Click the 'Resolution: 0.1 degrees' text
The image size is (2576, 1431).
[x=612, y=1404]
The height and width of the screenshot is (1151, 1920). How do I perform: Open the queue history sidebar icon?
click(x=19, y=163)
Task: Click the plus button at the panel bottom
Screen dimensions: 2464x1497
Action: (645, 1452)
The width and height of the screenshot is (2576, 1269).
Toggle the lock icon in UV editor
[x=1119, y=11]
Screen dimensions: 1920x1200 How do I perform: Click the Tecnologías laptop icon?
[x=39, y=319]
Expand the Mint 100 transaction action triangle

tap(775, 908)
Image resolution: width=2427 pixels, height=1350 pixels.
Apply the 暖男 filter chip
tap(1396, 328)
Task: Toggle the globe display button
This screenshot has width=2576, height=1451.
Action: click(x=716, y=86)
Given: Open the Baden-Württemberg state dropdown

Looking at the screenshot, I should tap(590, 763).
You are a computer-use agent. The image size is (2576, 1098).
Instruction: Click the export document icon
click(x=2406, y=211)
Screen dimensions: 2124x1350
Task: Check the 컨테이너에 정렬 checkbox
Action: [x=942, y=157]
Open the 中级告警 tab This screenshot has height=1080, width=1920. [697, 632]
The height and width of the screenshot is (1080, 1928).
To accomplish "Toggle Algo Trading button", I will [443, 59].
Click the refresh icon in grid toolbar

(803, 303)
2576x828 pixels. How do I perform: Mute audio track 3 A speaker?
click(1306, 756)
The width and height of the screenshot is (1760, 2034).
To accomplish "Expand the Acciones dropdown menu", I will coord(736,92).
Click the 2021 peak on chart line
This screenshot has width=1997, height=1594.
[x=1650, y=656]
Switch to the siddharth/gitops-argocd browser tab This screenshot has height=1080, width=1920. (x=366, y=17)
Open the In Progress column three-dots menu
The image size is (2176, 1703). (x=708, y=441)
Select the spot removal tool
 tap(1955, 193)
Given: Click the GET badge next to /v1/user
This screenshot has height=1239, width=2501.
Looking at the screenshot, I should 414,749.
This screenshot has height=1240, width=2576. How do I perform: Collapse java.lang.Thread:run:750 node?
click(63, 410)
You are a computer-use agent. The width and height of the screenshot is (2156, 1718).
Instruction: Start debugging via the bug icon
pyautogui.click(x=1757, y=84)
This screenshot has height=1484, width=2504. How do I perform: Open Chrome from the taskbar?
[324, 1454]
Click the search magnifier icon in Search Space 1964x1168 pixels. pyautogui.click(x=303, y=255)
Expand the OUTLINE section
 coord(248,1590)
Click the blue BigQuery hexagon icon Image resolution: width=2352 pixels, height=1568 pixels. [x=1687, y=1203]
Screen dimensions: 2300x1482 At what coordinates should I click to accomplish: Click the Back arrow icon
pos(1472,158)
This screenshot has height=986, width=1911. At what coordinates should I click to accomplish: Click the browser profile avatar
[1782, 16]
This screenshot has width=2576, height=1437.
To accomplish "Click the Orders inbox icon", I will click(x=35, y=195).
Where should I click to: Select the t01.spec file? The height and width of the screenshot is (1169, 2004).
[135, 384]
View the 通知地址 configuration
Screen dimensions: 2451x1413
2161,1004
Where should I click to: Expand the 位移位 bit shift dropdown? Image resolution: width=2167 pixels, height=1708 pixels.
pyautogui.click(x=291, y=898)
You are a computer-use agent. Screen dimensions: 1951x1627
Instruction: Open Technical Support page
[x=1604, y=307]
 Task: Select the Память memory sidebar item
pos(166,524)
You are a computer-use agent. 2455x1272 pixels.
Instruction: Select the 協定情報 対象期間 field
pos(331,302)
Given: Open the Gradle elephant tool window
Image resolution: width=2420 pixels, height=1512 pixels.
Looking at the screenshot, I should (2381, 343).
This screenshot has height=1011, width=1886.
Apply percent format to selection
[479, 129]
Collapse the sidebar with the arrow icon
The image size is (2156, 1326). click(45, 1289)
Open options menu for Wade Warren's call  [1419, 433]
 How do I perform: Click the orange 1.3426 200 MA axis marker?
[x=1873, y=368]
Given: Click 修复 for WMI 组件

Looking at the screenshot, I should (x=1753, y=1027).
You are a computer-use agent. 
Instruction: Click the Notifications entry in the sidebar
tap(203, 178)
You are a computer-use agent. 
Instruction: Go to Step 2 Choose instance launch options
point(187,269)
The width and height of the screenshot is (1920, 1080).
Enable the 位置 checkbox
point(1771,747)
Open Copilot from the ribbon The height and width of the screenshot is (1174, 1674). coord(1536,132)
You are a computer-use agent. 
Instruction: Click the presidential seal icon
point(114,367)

----

Problem requirements:
Return a copy of each line of the material that holds the word "computer".

Solution for this task:
You are a computer-use agent. The image size is (2576, 1098).
You are a computer-use agent. The width and height of the screenshot is (2156, 1718).
You are a computer-use agent. Screen dimensions: 1951x1627
You are a computer-use agent. 2455x1272 pixels.
You are a computer-use agent. 
You are a computer-use agent. 
You are a computer-use agent. 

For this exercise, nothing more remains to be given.